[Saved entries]
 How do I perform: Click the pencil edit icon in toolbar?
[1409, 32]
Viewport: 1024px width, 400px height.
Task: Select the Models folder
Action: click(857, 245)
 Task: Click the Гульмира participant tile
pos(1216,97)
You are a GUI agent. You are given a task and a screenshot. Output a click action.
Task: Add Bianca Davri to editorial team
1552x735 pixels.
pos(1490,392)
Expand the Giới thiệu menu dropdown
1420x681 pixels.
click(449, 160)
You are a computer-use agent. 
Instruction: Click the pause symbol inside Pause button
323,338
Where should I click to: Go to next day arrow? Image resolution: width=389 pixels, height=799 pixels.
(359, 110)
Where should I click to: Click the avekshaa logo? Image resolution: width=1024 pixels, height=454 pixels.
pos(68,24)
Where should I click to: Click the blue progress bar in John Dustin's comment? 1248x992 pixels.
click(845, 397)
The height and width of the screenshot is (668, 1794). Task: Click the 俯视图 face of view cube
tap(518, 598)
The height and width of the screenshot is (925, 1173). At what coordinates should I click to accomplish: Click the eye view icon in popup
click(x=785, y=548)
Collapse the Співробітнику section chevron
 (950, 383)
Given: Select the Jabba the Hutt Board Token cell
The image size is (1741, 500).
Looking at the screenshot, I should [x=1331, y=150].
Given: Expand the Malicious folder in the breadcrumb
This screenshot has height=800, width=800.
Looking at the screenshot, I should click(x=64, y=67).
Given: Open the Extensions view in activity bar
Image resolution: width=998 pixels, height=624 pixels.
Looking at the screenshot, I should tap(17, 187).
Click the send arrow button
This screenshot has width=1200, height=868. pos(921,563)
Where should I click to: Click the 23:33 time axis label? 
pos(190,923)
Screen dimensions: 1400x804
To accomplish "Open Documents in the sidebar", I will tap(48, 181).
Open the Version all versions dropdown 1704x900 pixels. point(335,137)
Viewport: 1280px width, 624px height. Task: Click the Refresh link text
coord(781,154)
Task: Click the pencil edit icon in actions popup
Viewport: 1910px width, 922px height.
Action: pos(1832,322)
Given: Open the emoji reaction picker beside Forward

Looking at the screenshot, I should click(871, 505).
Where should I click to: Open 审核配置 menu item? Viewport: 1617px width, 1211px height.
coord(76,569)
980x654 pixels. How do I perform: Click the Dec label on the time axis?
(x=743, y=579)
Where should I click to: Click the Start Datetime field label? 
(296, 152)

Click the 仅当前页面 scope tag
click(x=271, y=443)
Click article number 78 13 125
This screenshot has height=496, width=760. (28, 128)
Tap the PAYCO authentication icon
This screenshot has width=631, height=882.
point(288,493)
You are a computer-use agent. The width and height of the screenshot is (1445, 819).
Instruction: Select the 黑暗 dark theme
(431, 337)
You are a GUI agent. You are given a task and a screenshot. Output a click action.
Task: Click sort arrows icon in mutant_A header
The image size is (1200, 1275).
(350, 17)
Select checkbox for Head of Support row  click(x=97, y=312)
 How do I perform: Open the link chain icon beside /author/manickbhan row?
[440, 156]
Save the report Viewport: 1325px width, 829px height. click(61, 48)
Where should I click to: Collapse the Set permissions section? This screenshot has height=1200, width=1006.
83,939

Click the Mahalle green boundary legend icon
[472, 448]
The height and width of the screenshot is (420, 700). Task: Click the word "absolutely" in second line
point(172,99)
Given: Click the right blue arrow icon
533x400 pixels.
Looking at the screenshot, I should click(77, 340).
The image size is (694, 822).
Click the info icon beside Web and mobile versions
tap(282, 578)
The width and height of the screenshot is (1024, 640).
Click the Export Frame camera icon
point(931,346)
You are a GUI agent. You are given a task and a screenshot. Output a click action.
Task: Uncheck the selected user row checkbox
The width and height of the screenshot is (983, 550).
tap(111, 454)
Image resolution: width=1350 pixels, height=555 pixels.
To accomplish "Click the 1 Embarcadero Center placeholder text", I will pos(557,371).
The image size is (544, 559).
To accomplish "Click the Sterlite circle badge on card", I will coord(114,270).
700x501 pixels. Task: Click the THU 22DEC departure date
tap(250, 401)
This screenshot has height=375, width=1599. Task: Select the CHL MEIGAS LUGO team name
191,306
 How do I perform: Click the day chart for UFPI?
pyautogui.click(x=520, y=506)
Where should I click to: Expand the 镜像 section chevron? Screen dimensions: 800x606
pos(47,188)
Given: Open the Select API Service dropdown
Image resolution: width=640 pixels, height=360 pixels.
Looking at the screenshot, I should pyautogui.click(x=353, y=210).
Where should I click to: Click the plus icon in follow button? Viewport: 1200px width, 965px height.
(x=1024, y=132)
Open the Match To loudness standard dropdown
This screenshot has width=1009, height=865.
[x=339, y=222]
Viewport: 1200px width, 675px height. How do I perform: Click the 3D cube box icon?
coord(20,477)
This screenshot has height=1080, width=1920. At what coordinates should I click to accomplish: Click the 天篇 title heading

**Task brief:** Each entry above needs to be output exactly.

**The answer:**
 How do I perform: Click the pencil edit icon in toolbar?
[1409, 32]
Viewport: 1024px width, 400px height.
Task: Select the Models folder
Action: click(857, 245)
 Task: Click the Гульмира participant tile
pos(1216,97)
You are a GUI agent. You are given a task and a screenshot. Output a click action.
Task: Add Bianca Davri to editorial team
1552x735 pixels.
pos(1490,392)
Expand the Giới thiệu menu dropdown
1420x681 pixels.
click(449, 160)
You are a computer-use agent. 
Instruction: Click the pause symbol inside Pause button
323,338
Where should I click to: Go to next day arrow? Image resolution: width=389 pixels, height=799 pixels.
(359, 110)
Where should I click to: Click the avekshaa logo? Image resolution: width=1024 pixels, height=454 pixels.
pos(68,24)
Where should I click to: Click the blue progress bar in John Dustin's comment? 1248x992 pixels.
click(845, 397)
The height and width of the screenshot is (668, 1794). Task: Click the 俯视图 face of view cube
tap(518, 598)
The height and width of the screenshot is (925, 1173). At what coordinates should I click to accomplish: Click the eye view icon in popup
click(x=785, y=548)
Collapse the Співробітнику section chevron
 (950, 383)
Given: Select the Jabba the Hutt Board Token cell
The image size is (1741, 500).
Looking at the screenshot, I should [x=1331, y=150].
Given: Expand the Malicious folder in the breadcrumb
This screenshot has height=800, width=800.
Looking at the screenshot, I should click(x=64, y=67).
Given: Open the Extensions view in activity bar
Image resolution: width=998 pixels, height=624 pixels.
Looking at the screenshot, I should tap(17, 187).
Click the send arrow button
This screenshot has width=1200, height=868. pos(921,563)
Where should I click to: Click the 23:33 time axis label? 
pos(190,923)
Screen dimensions: 1400x804
To accomplish "Open Documents in the sidebar", I will tap(48, 181).
Open the Version all versions dropdown 1704x900 pixels. point(335,137)
Viewport: 1280px width, 624px height. Task: Click the Refresh link text
coord(781,154)
Task: Click the pencil edit icon in actions popup
Viewport: 1910px width, 922px height.
Action: pos(1832,322)
Given: Open the emoji reaction picker beside Forward

Looking at the screenshot, I should click(871, 505).
Where should I click to: Open 审核配置 menu item? Viewport: 1617px width, 1211px height.
coord(76,569)
980x654 pixels. How do I perform: Click the Dec label on the time axis?
(x=743, y=579)
Where should I click to: Click the Start Datetime field label? 
(296, 152)

Click the 仅当前页面 scope tag
click(x=271, y=443)
Click article number 78 13 125
This screenshot has height=496, width=760. (28, 128)
Tap the PAYCO authentication icon
This screenshot has width=631, height=882.
point(288,493)
You are a computer-use agent. The width and height of the screenshot is (1445, 819).
Instruction: Select the 黑暗 dark theme
(431, 337)
You are a GUI agent. You are given a task and a screenshot. Output a click action.
Task: Click sort arrows icon in mutant_A header
The image size is (1200, 1275).
(350, 17)
Select checkbox for Head of Support row  click(x=97, y=312)
 How do I perform: Open the link chain icon beside /author/manickbhan row?
[440, 156]
Save the report Viewport: 1325px width, 829px height. click(61, 48)
Where should I click to: Collapse the Set permissions section? This screenshot has height=1200, width=1006.
83,939

Click the Mahalle green boundary legend icon
[472, 448]
The height and width of the screenshot is (420, 700). Task: Click the word "absolutely" in second line
point(172,99)
Given: Click the right blue arrow icon
533x400 pixels.
Looking at the screenshot, I should click(77, 340).
The image size is (694, 822).
Click the info icon beside Web and mobile versions
tap(282, 578)
The width and height of the screenshot is (1024, 640).
Click the Export Frame camera icon
point(931,346)
You are a GUI agent. You are given a task and a screenshot. Output a click action.
Task: Uncheck the selected user row checkbox
The width and height of the screenshot is (983, 550).
tap(111, 454)
Image resolution: width=1350 pixels, height=555 pixels.
To accomplish "Click the 1 Embarcadero Center placeholder text", I will pos(557,371).
The image size is (544, 559).
To accomplish "Click the Sterlite circle badge on card", I will coord(114,270).
700x501 pixels. Task: Click the THU 22DEC departure date
tap(250, 401)
This screenshot has height=375, width=1599. Task: Select the CHL MEIGAS LUGO team name
191,306
 How do I perform: Click the day chart for UFPI?
pyautogui.click(x=520, y=506)
Where should I click to: Expand the 镜像 section chevron? Screen dimensions: 800x606
pos(47,188)
Given: Open the Select API Service dropdown
Image resolution: width=640 pixels, height=360 pixels.
Looking at the screenshot, I should pyautogui.click(x=353, y=210).
Where should I click to: Click the plus icon in follow button? Viewport: 1200px width, 965px height.
(x=1024, y=132)
Open the Match To loudness standard dropdown
This screenshot has width=1009, height=865.
[x=339, y=222]
Viewport: 1200px width, 675px height. How do I perform: Click the 3D cube box icon?
coord(20,477)
This screenshot has height=1080, width=1920. At what coordinates should I click to accomplish: Click the 天篇 title heading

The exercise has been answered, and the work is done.